→ Task instructions
Could you output, word for word, only the lines from the line with "You are a GUI" to the end of the entries, including both ends? Omit the pictures.

*** Opening of Input for this task ***

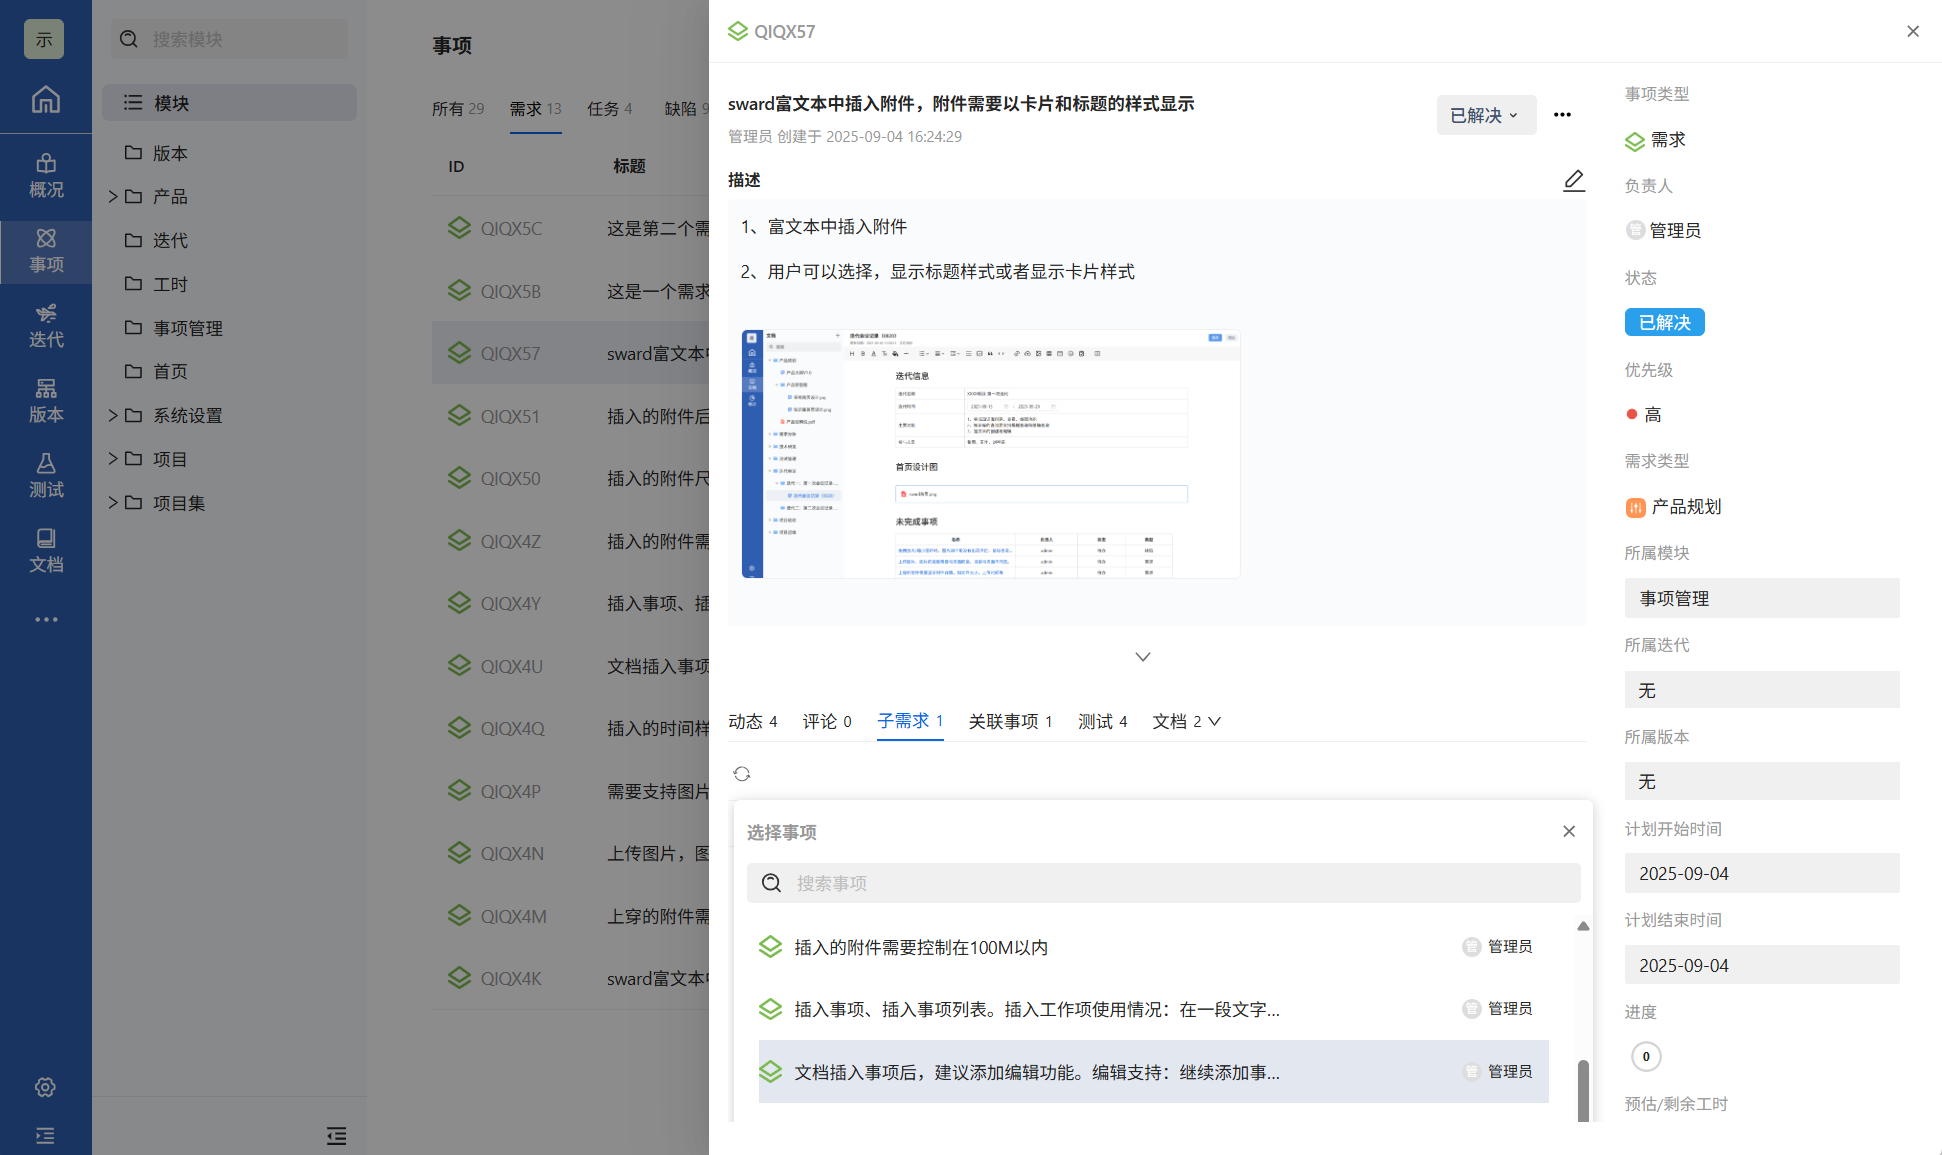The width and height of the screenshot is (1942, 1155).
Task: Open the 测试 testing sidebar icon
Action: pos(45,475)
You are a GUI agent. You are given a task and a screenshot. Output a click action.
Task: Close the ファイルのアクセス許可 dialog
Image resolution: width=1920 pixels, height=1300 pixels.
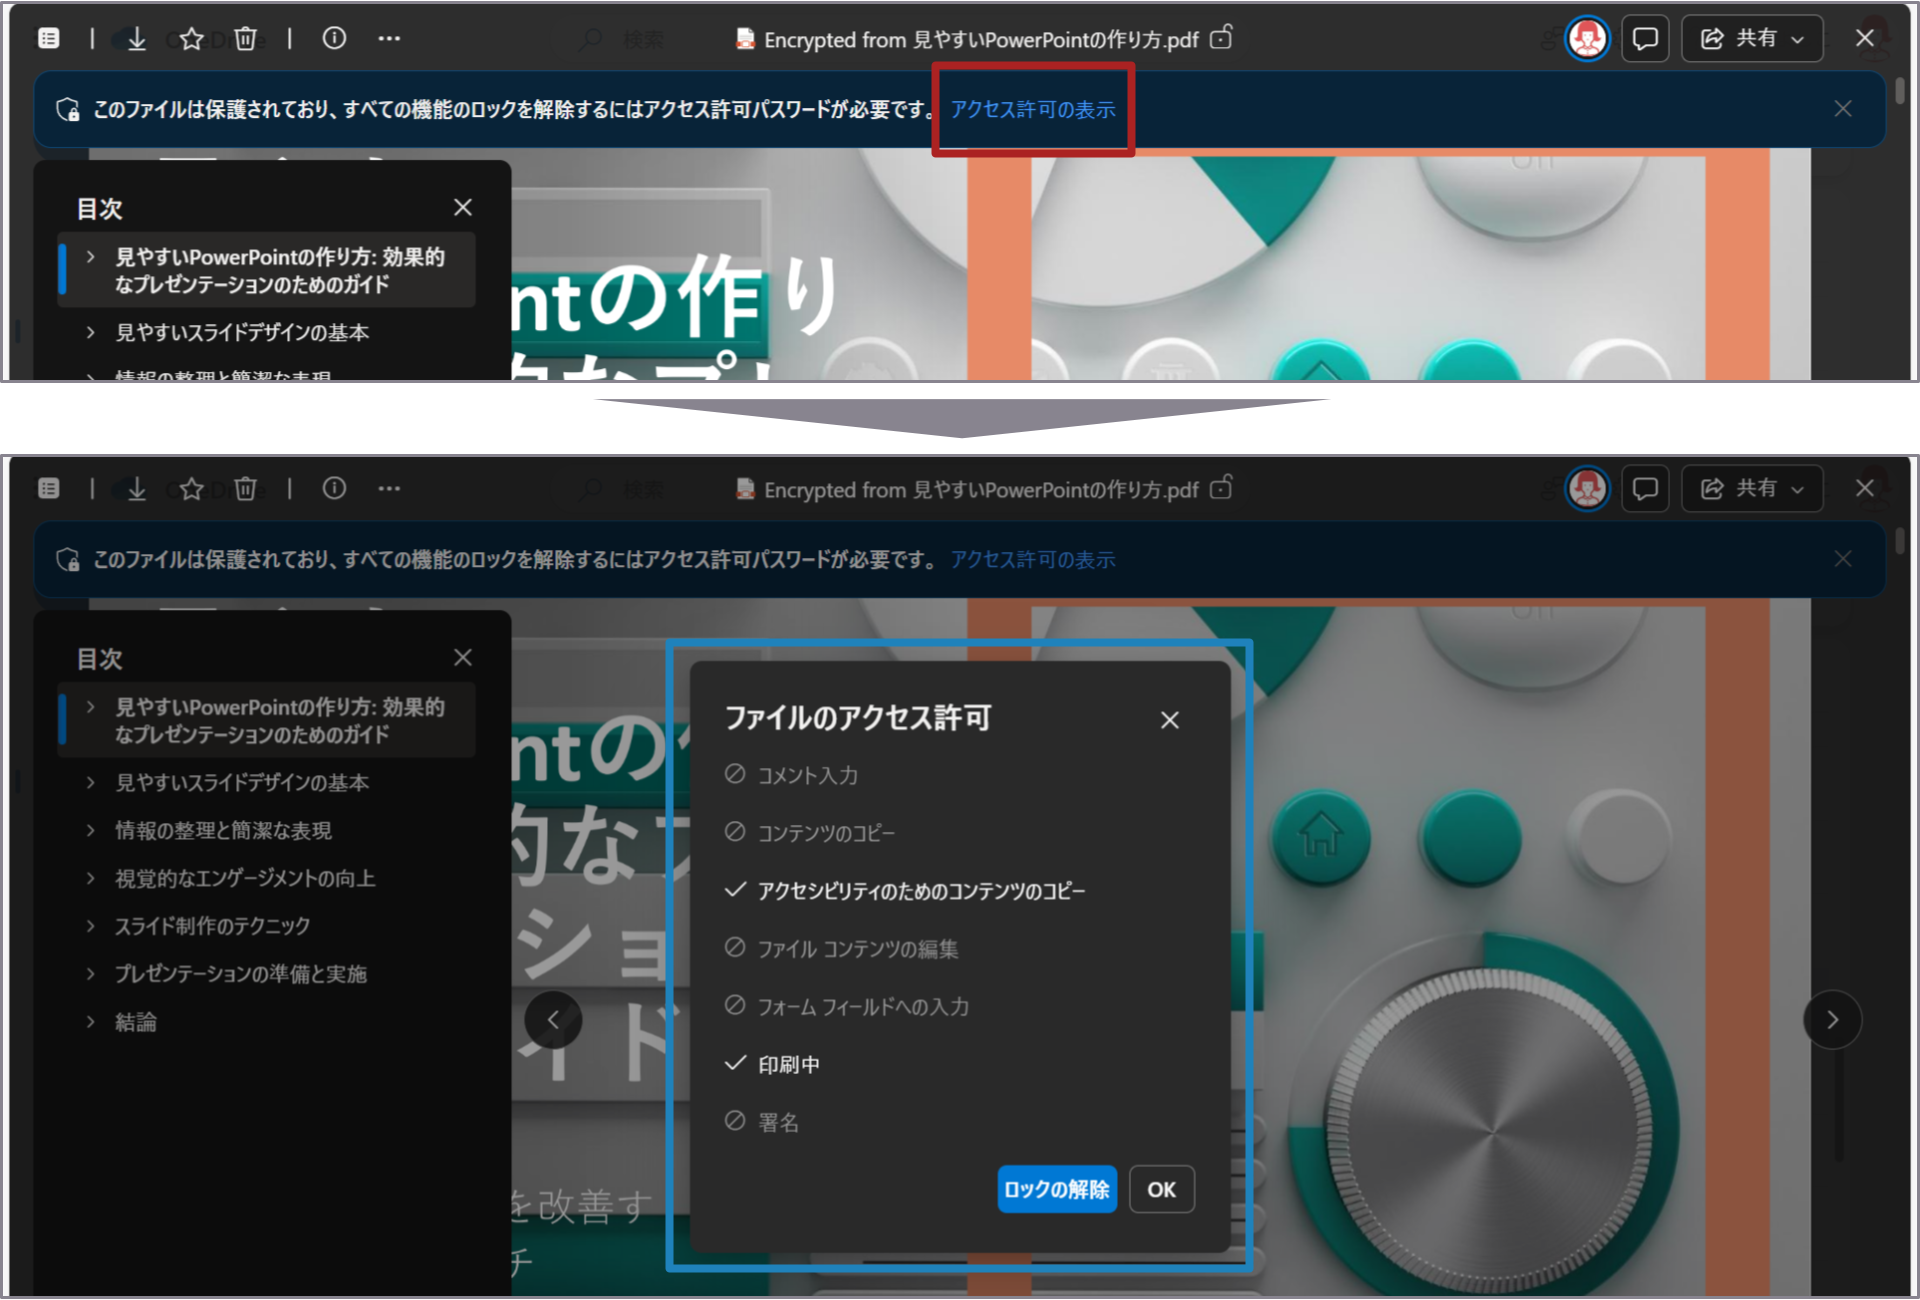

*** Close of Input for this task ***

→ Solution to this exercise
You are a GUI agent. You are given a task and a screenshot. Output a click action.
Task: Close the ファイルのアクセス許可 dialog
Image resolution: width=1920 pixels, height=1300 pixels.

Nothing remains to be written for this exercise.